- [Task brief]: The number needed is how many lines in these entries contain "will"; give it alone.

Collected data entries
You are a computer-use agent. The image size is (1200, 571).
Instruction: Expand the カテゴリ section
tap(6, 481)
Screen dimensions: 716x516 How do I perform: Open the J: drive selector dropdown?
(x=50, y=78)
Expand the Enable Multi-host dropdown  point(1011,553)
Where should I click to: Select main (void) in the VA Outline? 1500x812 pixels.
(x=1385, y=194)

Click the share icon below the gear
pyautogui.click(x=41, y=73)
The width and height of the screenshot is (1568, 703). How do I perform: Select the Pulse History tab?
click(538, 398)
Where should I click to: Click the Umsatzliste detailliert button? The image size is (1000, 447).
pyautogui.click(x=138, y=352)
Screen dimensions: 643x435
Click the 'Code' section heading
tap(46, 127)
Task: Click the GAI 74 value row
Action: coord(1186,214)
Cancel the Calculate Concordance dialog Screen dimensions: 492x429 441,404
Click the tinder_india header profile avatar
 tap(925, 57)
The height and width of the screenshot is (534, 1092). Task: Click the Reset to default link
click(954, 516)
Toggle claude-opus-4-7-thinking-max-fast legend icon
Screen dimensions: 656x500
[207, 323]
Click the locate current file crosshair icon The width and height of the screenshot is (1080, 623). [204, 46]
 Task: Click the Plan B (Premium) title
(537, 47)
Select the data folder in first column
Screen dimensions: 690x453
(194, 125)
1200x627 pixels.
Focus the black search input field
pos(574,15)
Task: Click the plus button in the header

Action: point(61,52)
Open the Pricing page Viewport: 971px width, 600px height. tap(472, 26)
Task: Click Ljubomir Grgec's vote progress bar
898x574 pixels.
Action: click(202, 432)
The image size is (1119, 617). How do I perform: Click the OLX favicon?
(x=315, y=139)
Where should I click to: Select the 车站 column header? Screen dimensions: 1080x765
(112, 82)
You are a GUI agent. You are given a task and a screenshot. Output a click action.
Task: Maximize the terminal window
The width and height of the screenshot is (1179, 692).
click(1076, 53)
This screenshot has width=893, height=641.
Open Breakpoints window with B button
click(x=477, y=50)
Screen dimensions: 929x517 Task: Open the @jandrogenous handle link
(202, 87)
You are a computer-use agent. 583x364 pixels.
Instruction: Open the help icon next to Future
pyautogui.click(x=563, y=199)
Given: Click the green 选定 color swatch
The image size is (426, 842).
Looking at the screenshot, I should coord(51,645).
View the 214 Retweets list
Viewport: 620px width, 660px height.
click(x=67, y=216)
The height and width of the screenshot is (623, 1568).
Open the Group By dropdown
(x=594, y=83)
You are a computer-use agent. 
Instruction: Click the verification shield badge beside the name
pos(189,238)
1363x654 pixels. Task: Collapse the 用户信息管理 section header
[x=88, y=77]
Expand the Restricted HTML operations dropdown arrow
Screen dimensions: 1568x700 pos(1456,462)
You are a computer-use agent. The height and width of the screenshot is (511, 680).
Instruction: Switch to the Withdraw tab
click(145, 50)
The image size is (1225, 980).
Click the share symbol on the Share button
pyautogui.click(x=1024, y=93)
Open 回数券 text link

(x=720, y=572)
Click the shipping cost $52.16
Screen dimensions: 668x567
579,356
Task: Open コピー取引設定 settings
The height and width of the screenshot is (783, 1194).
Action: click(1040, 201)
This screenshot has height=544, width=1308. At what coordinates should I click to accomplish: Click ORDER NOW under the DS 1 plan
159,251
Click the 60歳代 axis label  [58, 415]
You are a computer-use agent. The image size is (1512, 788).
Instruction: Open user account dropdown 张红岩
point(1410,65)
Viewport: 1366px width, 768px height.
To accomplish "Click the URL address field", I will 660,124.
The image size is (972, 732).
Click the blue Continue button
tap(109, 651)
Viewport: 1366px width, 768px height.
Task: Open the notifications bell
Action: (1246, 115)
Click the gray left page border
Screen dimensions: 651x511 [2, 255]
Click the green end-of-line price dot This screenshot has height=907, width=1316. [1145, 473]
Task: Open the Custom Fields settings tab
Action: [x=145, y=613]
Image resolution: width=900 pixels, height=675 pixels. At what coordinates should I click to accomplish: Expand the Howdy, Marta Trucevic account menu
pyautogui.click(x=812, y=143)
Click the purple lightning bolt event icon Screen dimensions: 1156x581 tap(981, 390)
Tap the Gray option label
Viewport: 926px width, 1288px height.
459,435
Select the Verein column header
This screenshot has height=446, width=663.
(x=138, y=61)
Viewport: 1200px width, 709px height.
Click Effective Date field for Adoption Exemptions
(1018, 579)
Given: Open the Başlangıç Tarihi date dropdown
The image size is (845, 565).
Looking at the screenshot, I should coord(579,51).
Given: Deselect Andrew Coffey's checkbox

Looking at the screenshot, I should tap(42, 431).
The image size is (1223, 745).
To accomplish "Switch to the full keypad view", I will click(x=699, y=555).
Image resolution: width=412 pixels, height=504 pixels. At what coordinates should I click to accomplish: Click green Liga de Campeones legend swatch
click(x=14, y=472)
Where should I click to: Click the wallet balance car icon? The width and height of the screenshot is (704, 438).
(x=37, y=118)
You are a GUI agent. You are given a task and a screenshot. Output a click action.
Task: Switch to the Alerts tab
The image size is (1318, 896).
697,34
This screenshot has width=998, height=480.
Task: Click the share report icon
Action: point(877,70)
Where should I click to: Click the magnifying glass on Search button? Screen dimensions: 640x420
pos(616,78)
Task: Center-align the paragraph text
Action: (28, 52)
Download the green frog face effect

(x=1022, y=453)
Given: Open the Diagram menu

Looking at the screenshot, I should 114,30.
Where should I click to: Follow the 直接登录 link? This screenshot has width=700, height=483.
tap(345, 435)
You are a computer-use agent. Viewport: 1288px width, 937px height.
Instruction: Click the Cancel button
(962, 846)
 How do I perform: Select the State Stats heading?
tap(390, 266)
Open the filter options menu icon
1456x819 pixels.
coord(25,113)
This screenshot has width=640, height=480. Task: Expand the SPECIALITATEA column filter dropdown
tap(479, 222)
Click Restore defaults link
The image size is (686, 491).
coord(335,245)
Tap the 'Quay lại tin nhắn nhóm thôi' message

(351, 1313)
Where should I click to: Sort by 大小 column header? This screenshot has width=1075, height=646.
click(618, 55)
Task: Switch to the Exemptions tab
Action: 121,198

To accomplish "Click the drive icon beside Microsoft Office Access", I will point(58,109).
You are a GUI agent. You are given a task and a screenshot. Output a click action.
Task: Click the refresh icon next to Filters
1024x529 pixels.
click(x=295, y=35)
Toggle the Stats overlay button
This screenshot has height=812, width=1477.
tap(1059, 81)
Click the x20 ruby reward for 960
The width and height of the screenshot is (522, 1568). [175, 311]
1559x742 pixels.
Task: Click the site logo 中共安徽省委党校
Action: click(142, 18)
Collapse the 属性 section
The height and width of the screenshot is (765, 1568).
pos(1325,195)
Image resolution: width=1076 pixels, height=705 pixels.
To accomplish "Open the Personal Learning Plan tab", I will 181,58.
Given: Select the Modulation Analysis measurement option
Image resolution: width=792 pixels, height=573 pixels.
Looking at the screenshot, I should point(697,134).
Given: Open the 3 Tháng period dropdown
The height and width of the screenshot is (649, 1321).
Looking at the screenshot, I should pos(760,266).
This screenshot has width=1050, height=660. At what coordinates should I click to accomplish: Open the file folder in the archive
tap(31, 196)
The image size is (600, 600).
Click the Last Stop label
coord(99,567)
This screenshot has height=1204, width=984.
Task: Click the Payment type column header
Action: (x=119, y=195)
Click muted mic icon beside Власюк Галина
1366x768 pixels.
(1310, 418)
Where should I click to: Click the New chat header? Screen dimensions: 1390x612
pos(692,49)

- [Output of the task]: 4